Are we supposed to applaud Sen. Obama's courage in standing up to the "special interests"?
Despite the backlash, gay-bashing preacher-singer Donnie McClurkin brought the noise to the contender's South Carolina, pander-to-black-hatred tour stop yesterday. So, not only is he legitimizing black bigotry, he's also a coward by choosing not to share a stage with McClurkin. Instead, the campaign scrounged around for a token to prove that some of it's best friends were gay:
Sidden is the white, gay pastor added to the concert bill as a last minute compromise by the Obama campaign.
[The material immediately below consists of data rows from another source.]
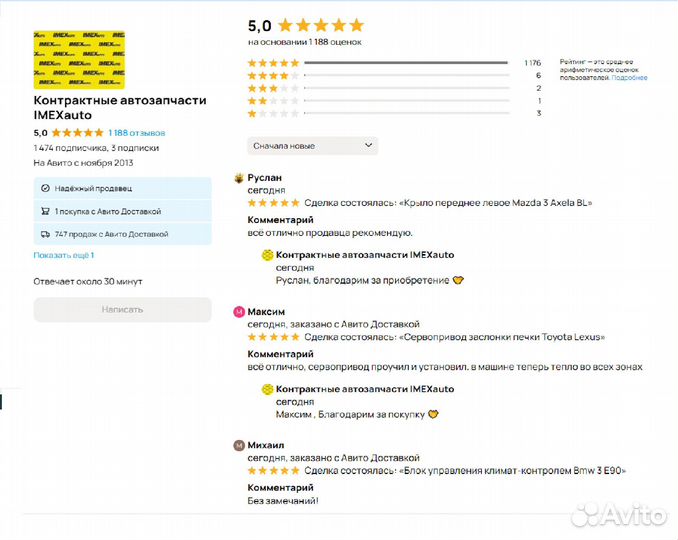Screen dimensions: 678x540
Task: Click the delivery truck sales icon
Action: 45,234
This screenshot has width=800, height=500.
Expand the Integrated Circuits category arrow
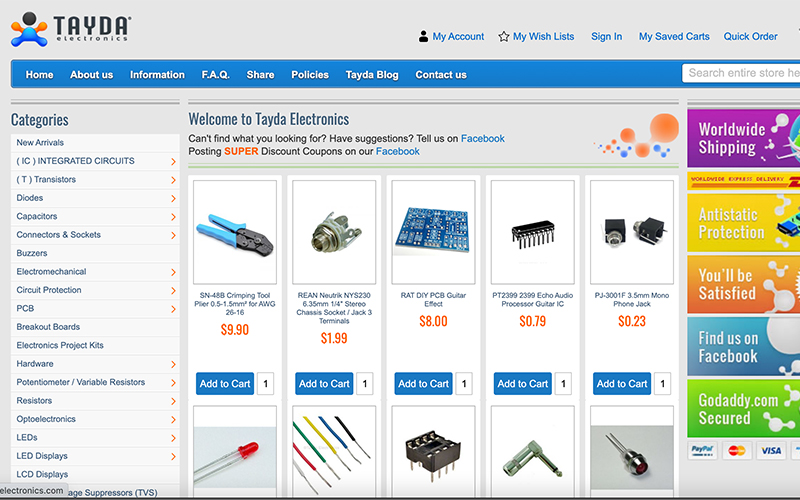coord(173,162)

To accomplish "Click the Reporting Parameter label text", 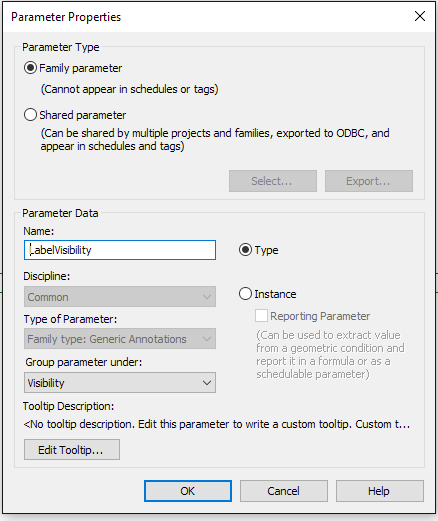I will pyautogui.click(x=320, y=316).
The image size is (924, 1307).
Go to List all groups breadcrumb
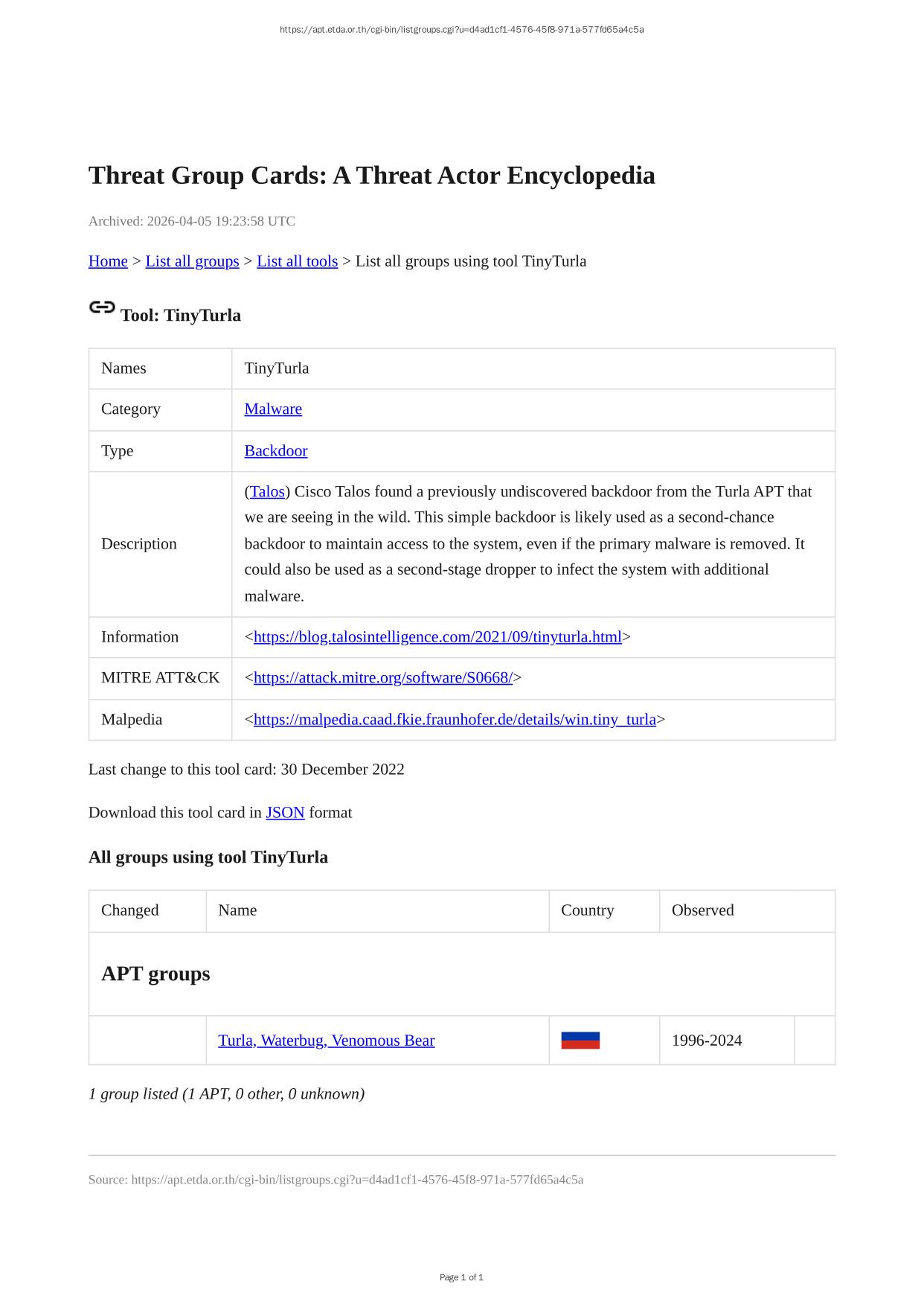(x=192, y=261)
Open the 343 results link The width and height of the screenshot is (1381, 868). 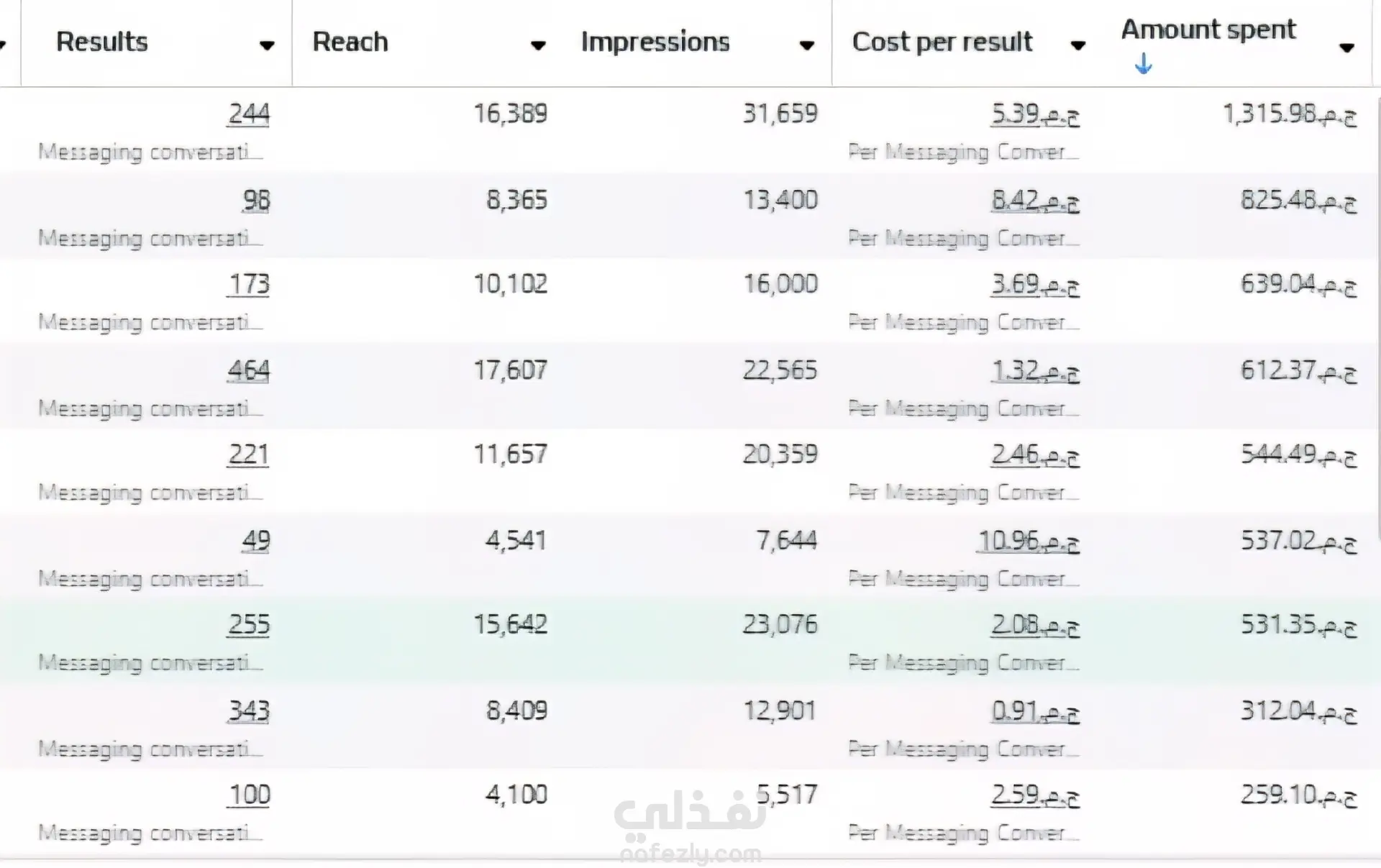point(249,711)
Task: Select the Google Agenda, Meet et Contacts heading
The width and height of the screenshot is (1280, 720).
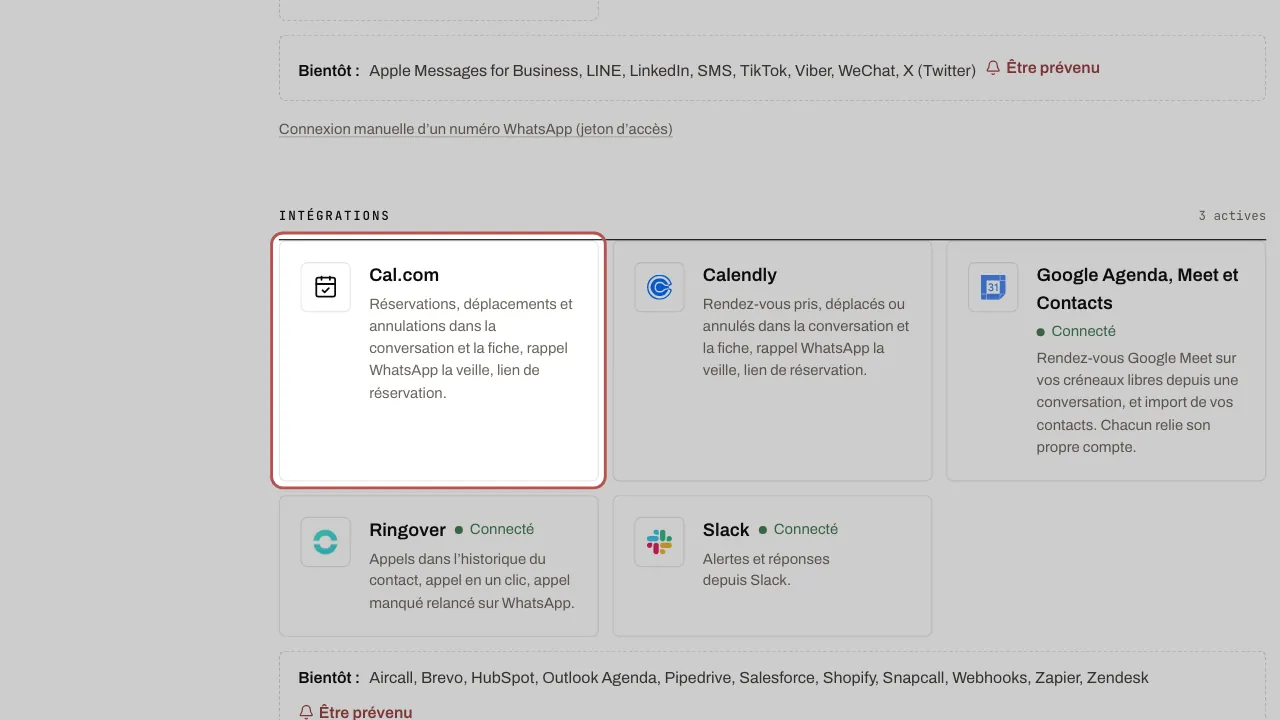Action: (1137, 289)
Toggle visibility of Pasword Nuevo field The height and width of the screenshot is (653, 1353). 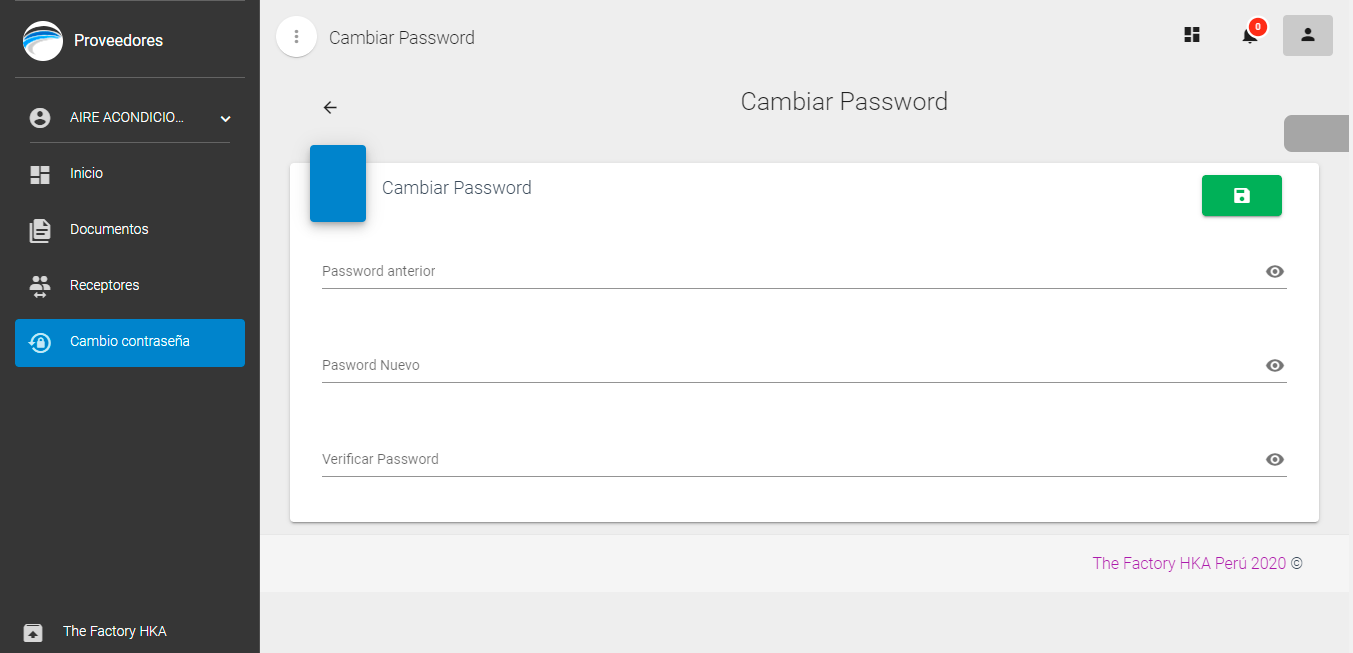pos(1274,366)
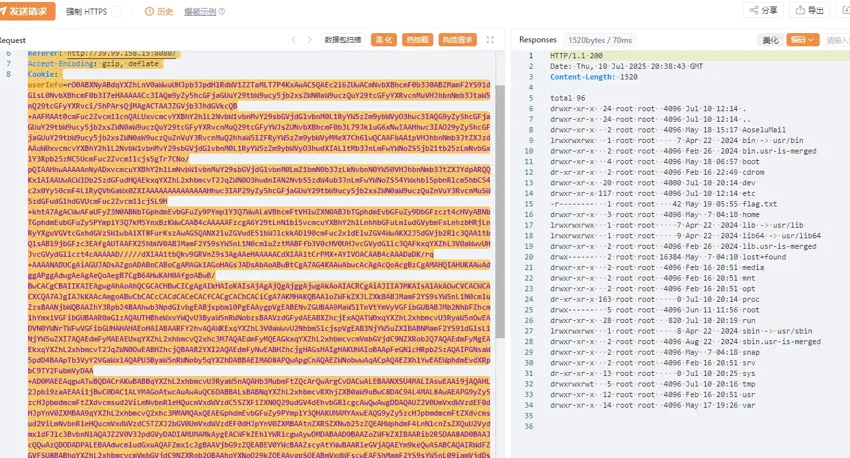Screen dimensions: 850x458
Task: Click the 发送请求 send request button
Action: [x=27, y=11]

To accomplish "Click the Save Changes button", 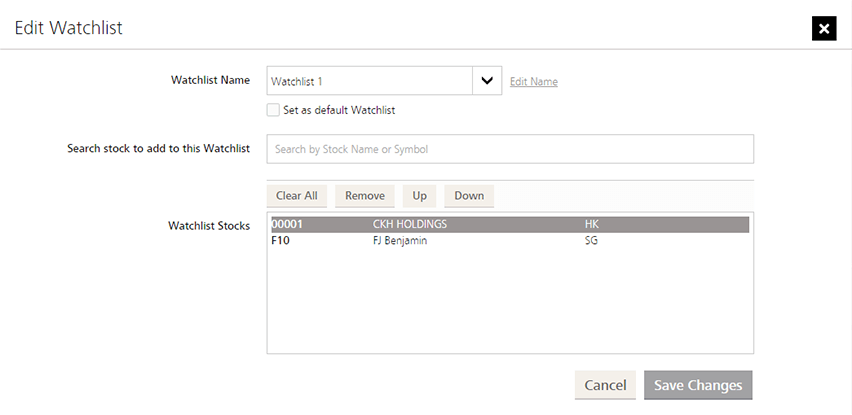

Sidden's appearance was notably brief and anti-climactic: He said a short prayer to the auditorium at the very beginning of the program, when the arena was only about half full, and then he left.
We're supposed to believe that Obama thought CP Time wouldn't be in effect for once?
Disgraceful, all around. Whether Obama had ever intended to attend the concert, he should have after the scandal broke or he should have cancelled it and admitted the error (pot calling the kettle black watch: didn't he hammer Sen. Clinton for waffling on admitting her Iraq War vote was a mistake?). Hiding behind the black masses and their unassailable hyper-religiosity will not soon be forgotten by those supporters who thought him the man who'd bring integrity and truth-telling back to Washington. If he doesn't soon answer this question, his silence will do the job for him: how does Obama reconcile his mild, but clear, support for gay rights with an embrace of those who believe God "saves" believers from the sin of homosexuality? No points, Senator, for hiding behind the bigotry of the black masses while positioning yourself as he who will tell blacks, and therefore the country, what they don't want to hear. I guess he just means the ones who'll still vote for him no matter what he does.
Maybe it's true what they (used to) say (out loud) about blacks and music: funk it up and anything blacks' ignorantly fear becomes sacrosanct and you, a racist, for objecting.